#Loeries2021: Moe Kekana on being a judge in the Print category
We chat to Moe Kekana, senior art director at The Odd Number, about his experience as a judge in the Print category at Loeries 2021.
Moe Kekana, senior art director at The Odd Number
How do you feel about judging at this year’s Loeries?
It’s incredibly humbling, to the point of being uncomfortable. Especially knowing the talent that exists, the number of experienced individuals, and the level of expertise in the industry. To then be selected from this pool, and be counted among a group of people who both inspire and infuriate based on the amazing work they do; is an honour.
Tell us more about yourself and why you believe you were selected – your judging experience and so on.
For me, the judges selection process is somewhat of a mystery, a black box, the contents of which are known by a select few. I can only assume that over the years I have contributed to the industry in ways that are meaningful and are of some value. Those contributions may have come in the form of my work, perhaps one of my guest lectures, a bit of mentoring, my points of view in a Q&A or on previous judging panels. Ultimately, I believe (or hope) that these contributions were consequential, and seeing that someone of consequence quietly dropped my name into this black box. In doing so, they have given me and all other judges the opportunity to continue contributing in ways that are meaningful.
When you heard about being selected as a judge, how did you celebrate the news?
I poured a stiff whisky and gave myself an extra scoop of ice cream.
What does this mean to you, personally?
We all have voices and opinions, both of which are accompanied by a high degree of subjectivity. Being invited to offer my voice and my opinions on a judging panel is a recognition of these very personal things.
Beyond the privilege, being considered for a judging spot validates the time and energy I’ve put into my career. To me it means maybe, just maybe, I’m doing something right.
Which category will you be judging?
I will be judging the Print category, as well as the Print Crafts.
What do you expect to experience as a judge?

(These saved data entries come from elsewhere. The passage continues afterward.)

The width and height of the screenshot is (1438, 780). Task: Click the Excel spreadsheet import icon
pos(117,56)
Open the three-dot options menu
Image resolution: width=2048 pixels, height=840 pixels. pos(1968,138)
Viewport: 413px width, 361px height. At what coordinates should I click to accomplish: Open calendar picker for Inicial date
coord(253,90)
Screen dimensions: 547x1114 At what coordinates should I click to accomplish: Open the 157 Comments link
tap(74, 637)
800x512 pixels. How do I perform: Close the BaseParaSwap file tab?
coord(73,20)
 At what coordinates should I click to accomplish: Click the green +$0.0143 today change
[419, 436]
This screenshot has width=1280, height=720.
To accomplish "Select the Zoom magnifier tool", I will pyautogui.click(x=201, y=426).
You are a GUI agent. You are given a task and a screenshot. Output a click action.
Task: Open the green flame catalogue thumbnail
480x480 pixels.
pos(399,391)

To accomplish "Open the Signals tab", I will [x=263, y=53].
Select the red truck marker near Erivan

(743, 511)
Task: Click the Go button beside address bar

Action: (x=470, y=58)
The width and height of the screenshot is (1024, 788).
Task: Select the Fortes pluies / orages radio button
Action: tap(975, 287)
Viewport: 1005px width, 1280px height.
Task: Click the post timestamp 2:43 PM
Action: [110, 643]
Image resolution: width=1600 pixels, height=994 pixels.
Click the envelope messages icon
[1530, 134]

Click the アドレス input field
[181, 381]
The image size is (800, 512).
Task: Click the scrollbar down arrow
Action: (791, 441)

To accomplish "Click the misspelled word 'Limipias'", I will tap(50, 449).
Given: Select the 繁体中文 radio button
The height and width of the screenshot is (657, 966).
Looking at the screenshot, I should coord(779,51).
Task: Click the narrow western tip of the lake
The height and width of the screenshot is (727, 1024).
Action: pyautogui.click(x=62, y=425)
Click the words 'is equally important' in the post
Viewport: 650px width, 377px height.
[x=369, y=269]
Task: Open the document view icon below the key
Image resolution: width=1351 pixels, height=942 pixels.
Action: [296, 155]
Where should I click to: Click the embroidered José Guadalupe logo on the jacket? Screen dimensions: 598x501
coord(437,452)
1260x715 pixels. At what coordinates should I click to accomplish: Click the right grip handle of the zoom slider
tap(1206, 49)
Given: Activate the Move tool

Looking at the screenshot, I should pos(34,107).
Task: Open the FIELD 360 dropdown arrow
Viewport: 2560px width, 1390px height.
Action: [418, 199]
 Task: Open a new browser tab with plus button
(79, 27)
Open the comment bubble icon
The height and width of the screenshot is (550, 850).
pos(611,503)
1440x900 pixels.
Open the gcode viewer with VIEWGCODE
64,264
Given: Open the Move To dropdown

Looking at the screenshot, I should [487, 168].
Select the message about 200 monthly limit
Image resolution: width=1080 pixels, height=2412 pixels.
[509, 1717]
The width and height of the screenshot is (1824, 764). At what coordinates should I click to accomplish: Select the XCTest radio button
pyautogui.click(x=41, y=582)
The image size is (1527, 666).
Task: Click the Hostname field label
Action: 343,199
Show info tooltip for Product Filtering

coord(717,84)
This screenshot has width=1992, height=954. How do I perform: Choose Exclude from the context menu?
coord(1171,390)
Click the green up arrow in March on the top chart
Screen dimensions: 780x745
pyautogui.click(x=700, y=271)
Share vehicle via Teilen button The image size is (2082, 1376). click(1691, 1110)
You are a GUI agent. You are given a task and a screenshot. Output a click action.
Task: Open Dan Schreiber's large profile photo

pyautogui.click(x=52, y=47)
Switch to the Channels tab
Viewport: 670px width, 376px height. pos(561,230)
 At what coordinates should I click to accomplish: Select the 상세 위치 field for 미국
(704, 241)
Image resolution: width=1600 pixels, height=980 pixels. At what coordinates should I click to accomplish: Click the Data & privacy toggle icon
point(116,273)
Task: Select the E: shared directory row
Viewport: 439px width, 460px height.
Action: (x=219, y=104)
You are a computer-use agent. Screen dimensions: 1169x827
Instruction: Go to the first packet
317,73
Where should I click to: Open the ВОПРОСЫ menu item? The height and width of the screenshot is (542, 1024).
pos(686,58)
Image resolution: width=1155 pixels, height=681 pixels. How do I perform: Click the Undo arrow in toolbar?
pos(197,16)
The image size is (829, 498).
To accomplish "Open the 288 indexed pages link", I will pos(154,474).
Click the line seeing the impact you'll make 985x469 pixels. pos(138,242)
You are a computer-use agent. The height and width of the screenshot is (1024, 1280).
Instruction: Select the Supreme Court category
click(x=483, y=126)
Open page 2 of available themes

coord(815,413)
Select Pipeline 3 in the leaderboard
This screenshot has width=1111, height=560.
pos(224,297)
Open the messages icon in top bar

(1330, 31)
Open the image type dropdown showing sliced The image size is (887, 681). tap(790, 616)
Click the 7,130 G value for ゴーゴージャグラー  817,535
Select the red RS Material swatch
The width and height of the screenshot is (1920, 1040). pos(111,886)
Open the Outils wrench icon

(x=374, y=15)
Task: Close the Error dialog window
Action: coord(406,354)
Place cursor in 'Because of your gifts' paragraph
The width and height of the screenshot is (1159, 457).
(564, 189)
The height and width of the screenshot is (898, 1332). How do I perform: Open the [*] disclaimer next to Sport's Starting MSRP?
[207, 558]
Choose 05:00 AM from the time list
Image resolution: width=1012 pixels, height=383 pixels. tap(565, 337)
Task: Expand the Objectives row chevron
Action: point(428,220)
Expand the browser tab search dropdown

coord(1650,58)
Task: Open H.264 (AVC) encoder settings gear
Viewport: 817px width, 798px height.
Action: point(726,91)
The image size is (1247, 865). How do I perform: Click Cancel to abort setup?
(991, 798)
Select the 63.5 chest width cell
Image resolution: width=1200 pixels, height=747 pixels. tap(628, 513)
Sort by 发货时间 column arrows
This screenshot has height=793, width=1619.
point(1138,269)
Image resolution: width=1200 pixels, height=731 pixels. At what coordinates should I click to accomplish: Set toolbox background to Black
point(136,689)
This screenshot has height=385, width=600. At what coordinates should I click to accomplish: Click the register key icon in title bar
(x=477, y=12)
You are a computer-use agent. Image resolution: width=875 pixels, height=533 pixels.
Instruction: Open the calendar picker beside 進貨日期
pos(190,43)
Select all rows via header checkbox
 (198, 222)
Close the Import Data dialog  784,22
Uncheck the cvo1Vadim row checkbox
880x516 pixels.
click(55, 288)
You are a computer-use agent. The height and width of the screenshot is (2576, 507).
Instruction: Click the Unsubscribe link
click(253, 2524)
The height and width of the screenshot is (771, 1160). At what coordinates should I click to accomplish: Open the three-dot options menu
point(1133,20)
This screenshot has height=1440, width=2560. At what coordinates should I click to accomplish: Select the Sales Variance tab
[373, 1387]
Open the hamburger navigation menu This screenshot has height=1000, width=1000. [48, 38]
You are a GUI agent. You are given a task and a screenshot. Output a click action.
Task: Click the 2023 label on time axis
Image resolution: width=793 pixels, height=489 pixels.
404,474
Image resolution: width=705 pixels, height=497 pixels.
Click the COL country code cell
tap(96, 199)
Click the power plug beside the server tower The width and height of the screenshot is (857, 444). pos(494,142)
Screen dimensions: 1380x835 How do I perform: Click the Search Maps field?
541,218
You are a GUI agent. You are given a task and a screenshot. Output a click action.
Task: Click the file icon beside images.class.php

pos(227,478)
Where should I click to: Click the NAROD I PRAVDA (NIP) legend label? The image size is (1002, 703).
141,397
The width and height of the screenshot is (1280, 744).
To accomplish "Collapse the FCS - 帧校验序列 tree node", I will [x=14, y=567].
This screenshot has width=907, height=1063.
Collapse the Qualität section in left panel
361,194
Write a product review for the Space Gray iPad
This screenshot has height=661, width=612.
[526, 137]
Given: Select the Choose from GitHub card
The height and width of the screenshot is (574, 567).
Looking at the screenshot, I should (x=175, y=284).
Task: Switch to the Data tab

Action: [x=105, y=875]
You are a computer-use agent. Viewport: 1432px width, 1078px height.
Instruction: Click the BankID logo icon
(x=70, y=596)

After seeing who my fellow judges are, I expect to learn a lot from them. We have all been brought together to apply our experience and expertise to select work that is worthy of an award. Because of this, I really feel that being on a judging panel is a real masterclass in creativity. There are eleven other people who are experienced in ways that I am not and are experts on subjects that I may never fully grasp.
What specific criteria will you be looking for when judging
It’s not scientific, but I’m just looking to be surprised. That’s what I love about print. The gut level, instantaneous reaction to a piece.
You have some major experience in the creative industry. Could you comment on the impact of Covid-19 on the industry?
When Covid hit, the world stood still in more ways than one. Many campaigns and communications that were in the pipeline came to a grinding halt as they were checked and rechecked for relevance, substance, and sincerity. Overnight, we took on a different role. Brands took on a different role.
There wasn’t that same need for a brand new thingamabob, or whatchamacallit, financed over however many months, finished off with a disclaimer two sizes too small under a logo three sizes too big.If we were to say anything to anyone, if we were to invite ourselves into peoples homes, browsers, and social feeds there had to be a really good reason for us to be there. And so, there was a level of care we took in what we said and how we said it. This was not there before, not in the same way. Brands and agencies had to prove, in ways that we never had to, what our value was to each other and the public. I hope we never lose that.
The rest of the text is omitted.